Die Benzinpreis-Diskussion werfe die Frage auf, wie glaubwürdig die Lippenbekenntnisse zum Klimaschutz seien, sagt Kretschmann. „Man kann sich doch nicht gleich aus dem Staub machen, wenn es mal Gegenwind gibt.“ Einen Vorteil hatte die Aufregung aber für die Grünen: Sie dürfte auch dem rebellischsten Basisgrünen klar gemacht haben, wie brutal der Wahlkampf wird.
Gleich reihenweise lassen die Delegierten in Onlineabstimmungen Anträge abblitzen, die das Wahlprogramm verschärfen würden. Ein Beispiel ist die Klimaschutzdebatte am Freitagabend: Der Klimaaktivist Jakob Blasel will den CO2-Preis auf 80 Euro pro Tonne Kohlendioxid setzen statt auf 60 Euro. Blasel beruft sich auf WissenschaftlerInnen wie die Energieökonomin Claudia Kemfert. Habeck geht persönlich in die Bütt – und entgegnet kühl: Es gebe nicht die Wissenschaft, ebenso wenig, wie es die Politik gebe.
Deutschland bleibt drin
Ein Tempolimit von 70 km/h auf Landstraßen? PendlerInnen verlieren Zeit für ihre Familien, kontert Bundesgeschäftsführer Michael Kellner. Ausstieg aus dem Verbrennungsmotor schon 2025? Man dürfe die Beschäftigten der Autokonzerne nicht in die Arme der Fanatiker von rechts außen treiben, findet Cem Özdemir. Grüne Spitzenleute klingen wie Liberale und Konservative, als sie für den moderaten Kurs kämpfen. Die Argumente scheinen austauschbar zu sein.
Arbeitsam und bürokratisch haken die Delegierten einen Tagesordnungspunkt nach dem anderen ab. Rede, Gegenrede, Abstimmung, oft liegt man sogar vor dem eigenen Zeitplan – was sonst so gut wie nie vorkommt bei Grünen-Parteitagen. Sie wollen engagiert, aber nicht zu radikal wirken – und heraus kommt eine etwas verklemmte Professionalität. Fast überall wird der Vorstandskurs gestützt. Ein Antrag, der einen Mindestlohn von 13 Euro fordert, scheitert – die Grünen bleiben bei 12 Euro. Einer, der ein Wahlalter von 14 Jahren fordert, wird ebenfalls abgelehnt. Die Grünen ziehen wie geplant mit der Idee in den Wahlkampf, das Wahlalter auf 16 Jahre abzusenken.

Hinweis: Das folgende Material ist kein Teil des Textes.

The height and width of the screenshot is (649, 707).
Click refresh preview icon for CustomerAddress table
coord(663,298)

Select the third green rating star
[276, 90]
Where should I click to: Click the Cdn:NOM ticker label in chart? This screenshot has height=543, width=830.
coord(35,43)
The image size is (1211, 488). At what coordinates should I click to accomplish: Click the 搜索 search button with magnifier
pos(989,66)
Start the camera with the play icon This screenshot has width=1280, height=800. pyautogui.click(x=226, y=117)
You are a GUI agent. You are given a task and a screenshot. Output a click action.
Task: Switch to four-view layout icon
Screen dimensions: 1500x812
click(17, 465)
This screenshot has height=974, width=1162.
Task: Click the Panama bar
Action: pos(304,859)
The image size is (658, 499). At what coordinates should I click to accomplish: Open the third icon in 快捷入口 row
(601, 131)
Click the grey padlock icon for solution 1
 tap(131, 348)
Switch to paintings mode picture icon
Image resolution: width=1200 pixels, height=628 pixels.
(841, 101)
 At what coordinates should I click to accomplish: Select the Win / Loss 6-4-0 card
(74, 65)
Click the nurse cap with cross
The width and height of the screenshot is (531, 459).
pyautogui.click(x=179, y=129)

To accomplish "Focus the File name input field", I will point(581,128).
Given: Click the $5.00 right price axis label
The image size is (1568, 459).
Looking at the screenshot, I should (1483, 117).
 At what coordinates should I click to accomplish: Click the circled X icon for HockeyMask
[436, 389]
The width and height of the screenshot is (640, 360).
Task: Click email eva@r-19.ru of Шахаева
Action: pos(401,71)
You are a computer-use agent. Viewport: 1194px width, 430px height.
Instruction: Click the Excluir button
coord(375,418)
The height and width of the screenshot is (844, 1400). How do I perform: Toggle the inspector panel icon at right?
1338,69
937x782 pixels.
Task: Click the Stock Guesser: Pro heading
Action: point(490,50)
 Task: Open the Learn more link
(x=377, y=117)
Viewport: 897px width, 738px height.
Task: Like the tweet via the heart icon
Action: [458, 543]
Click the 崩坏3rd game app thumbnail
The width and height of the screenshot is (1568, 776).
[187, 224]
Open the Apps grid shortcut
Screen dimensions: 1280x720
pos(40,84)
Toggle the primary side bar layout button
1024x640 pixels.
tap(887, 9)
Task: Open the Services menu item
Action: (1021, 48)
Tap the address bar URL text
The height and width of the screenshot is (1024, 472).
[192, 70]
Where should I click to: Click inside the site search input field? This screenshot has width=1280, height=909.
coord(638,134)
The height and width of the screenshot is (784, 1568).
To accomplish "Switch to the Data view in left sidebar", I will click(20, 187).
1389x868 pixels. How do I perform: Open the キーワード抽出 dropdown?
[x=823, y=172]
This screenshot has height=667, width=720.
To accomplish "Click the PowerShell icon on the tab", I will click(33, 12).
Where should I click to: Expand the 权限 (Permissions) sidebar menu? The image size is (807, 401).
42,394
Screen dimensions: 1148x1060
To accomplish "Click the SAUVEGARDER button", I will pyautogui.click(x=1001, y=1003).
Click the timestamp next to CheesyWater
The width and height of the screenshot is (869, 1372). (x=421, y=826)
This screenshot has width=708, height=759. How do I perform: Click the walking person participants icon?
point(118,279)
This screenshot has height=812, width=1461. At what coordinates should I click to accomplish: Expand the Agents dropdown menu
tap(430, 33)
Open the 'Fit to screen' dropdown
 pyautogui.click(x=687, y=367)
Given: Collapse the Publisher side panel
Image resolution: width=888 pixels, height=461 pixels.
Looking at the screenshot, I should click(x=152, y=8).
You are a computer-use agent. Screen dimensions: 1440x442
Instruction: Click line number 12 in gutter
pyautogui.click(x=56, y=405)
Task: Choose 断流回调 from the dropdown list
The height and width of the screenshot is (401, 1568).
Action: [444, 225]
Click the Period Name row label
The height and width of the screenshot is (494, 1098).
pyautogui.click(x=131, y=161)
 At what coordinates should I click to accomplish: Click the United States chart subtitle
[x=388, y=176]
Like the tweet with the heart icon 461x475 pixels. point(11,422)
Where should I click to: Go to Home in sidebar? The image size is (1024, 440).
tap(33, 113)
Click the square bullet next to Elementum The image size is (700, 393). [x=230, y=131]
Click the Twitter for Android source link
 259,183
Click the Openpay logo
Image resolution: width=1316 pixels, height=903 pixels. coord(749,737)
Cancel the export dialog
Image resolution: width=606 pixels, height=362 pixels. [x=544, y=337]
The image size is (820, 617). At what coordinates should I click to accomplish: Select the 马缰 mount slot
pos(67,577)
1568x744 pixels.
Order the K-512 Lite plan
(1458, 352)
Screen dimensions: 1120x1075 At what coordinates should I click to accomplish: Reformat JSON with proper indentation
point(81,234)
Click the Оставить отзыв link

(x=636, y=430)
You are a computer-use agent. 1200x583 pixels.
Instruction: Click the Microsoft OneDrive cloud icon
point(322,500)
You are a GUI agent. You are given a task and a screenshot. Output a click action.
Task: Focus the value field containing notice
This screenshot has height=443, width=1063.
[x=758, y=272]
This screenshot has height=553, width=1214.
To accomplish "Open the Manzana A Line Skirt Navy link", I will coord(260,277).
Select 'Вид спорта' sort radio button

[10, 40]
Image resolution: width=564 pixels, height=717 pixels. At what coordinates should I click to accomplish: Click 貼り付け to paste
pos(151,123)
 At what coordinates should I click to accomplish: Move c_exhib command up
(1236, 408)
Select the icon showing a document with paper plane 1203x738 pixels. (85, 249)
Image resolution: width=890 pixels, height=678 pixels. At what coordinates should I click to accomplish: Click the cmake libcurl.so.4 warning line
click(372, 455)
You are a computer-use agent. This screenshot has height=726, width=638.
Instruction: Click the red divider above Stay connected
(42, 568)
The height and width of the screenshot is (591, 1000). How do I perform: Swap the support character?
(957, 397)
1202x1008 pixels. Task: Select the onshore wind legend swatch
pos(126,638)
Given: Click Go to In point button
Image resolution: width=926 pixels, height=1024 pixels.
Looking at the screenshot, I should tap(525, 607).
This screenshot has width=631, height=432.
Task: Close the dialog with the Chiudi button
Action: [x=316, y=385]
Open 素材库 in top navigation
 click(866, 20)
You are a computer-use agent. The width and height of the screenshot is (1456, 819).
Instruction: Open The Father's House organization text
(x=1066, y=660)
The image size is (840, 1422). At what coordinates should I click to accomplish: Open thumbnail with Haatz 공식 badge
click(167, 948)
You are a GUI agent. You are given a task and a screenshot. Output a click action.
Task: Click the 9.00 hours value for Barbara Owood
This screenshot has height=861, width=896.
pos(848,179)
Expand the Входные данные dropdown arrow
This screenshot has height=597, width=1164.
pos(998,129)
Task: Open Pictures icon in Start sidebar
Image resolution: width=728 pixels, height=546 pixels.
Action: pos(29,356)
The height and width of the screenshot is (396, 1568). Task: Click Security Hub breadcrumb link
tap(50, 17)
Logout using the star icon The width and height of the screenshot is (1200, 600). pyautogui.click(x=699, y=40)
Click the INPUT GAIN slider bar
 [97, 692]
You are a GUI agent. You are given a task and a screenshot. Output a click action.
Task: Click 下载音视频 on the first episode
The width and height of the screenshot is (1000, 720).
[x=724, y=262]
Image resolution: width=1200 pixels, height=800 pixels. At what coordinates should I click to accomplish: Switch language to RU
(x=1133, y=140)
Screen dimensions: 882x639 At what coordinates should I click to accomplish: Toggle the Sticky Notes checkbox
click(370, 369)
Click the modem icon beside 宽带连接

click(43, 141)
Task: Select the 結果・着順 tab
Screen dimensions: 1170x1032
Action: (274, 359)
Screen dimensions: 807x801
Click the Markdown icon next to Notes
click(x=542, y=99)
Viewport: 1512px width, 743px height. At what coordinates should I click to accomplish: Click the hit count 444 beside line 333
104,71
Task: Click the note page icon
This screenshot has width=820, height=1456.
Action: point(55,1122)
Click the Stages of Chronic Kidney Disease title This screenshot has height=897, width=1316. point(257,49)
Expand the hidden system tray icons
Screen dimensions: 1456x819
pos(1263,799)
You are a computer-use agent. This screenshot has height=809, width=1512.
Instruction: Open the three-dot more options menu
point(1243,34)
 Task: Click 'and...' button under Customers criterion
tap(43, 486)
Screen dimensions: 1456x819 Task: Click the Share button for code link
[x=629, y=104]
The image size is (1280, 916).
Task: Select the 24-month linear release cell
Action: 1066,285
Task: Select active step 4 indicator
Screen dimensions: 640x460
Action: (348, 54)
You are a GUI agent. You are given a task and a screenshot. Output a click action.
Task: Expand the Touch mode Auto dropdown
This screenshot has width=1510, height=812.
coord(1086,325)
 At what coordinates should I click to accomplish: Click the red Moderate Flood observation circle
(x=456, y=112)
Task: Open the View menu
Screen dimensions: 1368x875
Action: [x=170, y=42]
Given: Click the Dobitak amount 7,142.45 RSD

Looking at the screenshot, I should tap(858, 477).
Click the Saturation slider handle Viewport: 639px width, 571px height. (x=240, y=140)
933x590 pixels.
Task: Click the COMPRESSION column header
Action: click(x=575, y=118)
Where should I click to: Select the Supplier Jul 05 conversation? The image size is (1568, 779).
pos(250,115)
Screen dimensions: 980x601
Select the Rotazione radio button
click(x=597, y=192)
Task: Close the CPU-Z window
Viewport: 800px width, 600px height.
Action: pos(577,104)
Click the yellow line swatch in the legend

Eine viel versprechende Kampfabstimmung fällt gleich ganz aus. Die Überschrift des Wahlprogramms lautet: „Deutschland. Alles ist drin.“ Eine Gruppe linker Grüner hatte vor dem Parteitag gefordert, das Wort „Deutschland“ zu streichen – zur großen Freude der Redaktion der Bild-Zeitung. Doch die Antragsteller ziehen ihr Anliegen am Samstagabend zurück und ersparen Baerbock eine unsinnige Debatte, die für peinliche Schlagzeilen gesorgt hätte. Deutschland bleibt drin.